▶ **Text excerpt**
A resident undergoes a coronavirus test in Shenzhen. ©AFP

Beijing (AFP) - China's southern tech powerhouse Shenzhen has partially eased lockdown measures, after President Xi Jinping stressed the need to "minimise the impact" of the coronavirus pandemic on the nation's economy. 

The city of 17.5 million, under full lockdown since Sunday, resumed work, factory operations and public transport in four districts and a special economic zone, Shenzhen's government said late Thursday.

Those areas have "achieved dynamic zero-Covid in the community", it added. 

China reported 4,365 new infections nationwide Friday, according to National Health Commission data, as the country battles an Omicron surge, its worst coronavirus outbreak since early 2020.

Millions remain under lockdown across the country, many under hyper-local restrictions aimed at smothering clusters without shutting entire cities. 

Officials also encouraged the use of rapid antigen tests, made available to the public for the first time last week, urging citizens to take more responsibility for their own health. 

Balance virus control with growth

China has stuck to a zero-Covid strategy since the pandemic began, through targeted lockdowns, mass testing and travel restrictions -- an approach that has left it increasingly isolated in a world adjusting to the pandemic.

However, frequent virus shutdowns affecting major port and industrial cities have dampened the country's economic growth, leading to Beijing announcing earlier this month the weakest GDP target in decades -- 5.5 percent.

The new measures in Shenzhen were introduced to balance "epidemic prevention and control with economic and social development", said a notice from the city's virus response command centre.

Shenzhen is home to supply chains for major companies making everything from iPhones to washing machines, while some of China's biggest tech firms also have campuses around the city.

Shenzhen-based factories of iPhone manufacturer Foxconn temporarily shut earlier this week due to virus lockdowns, which triggered a major selloff of Chinese tech stocks listed in Hong Kong.

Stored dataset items
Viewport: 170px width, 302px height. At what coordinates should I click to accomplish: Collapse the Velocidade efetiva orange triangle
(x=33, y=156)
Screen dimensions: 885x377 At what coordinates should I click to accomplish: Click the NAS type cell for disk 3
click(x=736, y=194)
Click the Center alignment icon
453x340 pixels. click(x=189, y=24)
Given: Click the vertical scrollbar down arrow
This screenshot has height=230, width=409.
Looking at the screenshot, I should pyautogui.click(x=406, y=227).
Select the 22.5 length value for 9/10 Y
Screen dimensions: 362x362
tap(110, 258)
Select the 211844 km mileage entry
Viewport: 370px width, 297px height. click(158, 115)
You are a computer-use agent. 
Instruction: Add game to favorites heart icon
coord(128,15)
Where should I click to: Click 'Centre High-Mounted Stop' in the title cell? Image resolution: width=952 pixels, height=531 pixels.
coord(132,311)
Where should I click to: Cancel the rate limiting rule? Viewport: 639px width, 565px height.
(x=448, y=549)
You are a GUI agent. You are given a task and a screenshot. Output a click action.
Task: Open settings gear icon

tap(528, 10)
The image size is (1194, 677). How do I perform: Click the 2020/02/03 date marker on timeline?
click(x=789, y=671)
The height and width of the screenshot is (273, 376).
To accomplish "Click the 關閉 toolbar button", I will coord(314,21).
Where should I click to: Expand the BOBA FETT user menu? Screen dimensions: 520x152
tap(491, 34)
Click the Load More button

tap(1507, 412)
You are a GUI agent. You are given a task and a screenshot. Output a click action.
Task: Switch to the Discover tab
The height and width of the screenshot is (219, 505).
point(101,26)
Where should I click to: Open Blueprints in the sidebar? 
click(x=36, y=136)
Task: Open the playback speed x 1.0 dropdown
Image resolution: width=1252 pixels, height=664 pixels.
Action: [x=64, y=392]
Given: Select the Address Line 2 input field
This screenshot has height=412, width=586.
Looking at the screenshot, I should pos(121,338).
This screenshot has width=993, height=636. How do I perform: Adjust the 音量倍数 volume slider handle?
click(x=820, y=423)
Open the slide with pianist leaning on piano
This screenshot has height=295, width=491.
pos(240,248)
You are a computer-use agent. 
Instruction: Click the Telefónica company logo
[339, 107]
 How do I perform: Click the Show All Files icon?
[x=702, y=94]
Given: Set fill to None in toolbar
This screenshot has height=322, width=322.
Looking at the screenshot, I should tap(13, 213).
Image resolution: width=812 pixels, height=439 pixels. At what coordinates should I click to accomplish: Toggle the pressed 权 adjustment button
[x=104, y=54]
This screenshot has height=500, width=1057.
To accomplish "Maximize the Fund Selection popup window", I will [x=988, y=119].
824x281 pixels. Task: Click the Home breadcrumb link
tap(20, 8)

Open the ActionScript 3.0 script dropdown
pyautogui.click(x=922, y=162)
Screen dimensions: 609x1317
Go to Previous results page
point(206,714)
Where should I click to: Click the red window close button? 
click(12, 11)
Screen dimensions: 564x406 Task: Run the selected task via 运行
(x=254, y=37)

▶ **Work to complete**
1. In the Shenzhen lockdown article, why did the city allow work, factory operations and public transport to resume in four districts and a special economic zone? Answer in one to three sentences.
2. Write what comes next in the Shenzhen lockdown article, starting after its final sentence.

▶ **Exercise answers**
1. Shenzhen's government said those areas had "achieved dynamic zero-Covid in the community." The city's virus response command centre said the new measures were meant to balance "epidemic prevention and control with economic and social development."

2.
Yantian port, where a three-week closure last summer due to an outbreak exacerbated global shipping delays, is included in one of the districts where measures were relaxed.

The measures came after Xi referenced the spiralling economic costs of China's zero-Covid strategy during a Politburo meeting Thursday where he vowed to "stick to" the approach, saying "persistence is victory".

Across the border from Shenzhen, Hong Kong is recording some of the highest death rates in the world from Omicron, especially among its unvaccinated elderly people. 

Health officials revealed on Friday that only 50.7 percent of people in China aged over 80 had been double-vaccinated, while just under 20 percent had received a third booster jab.

"The epidemic in Hong Kong has taught us a particularly profound lesson," said National Health Commission Vice Minister Wang Hesheng at a briefing. 

"It is...an example that if the elderly vaccination rate is low, the mortality rate of severe cases will be high."

China is yet to report any deaths from the latest outbreak, with under a dozen severe cases recorded despite the rising caseload.

Wang insisted that the recent nationwide Omicron surge was caused by "imported sources from abroad" and blamed officials' "slack and numbed mindset" for some regions' lack of effectiveness in containing the outbreaks. 

Officials have been sacked in areas where outbreaks have been detected, in a sign of the political imperative attached to virus controls in the world's most-populous nation.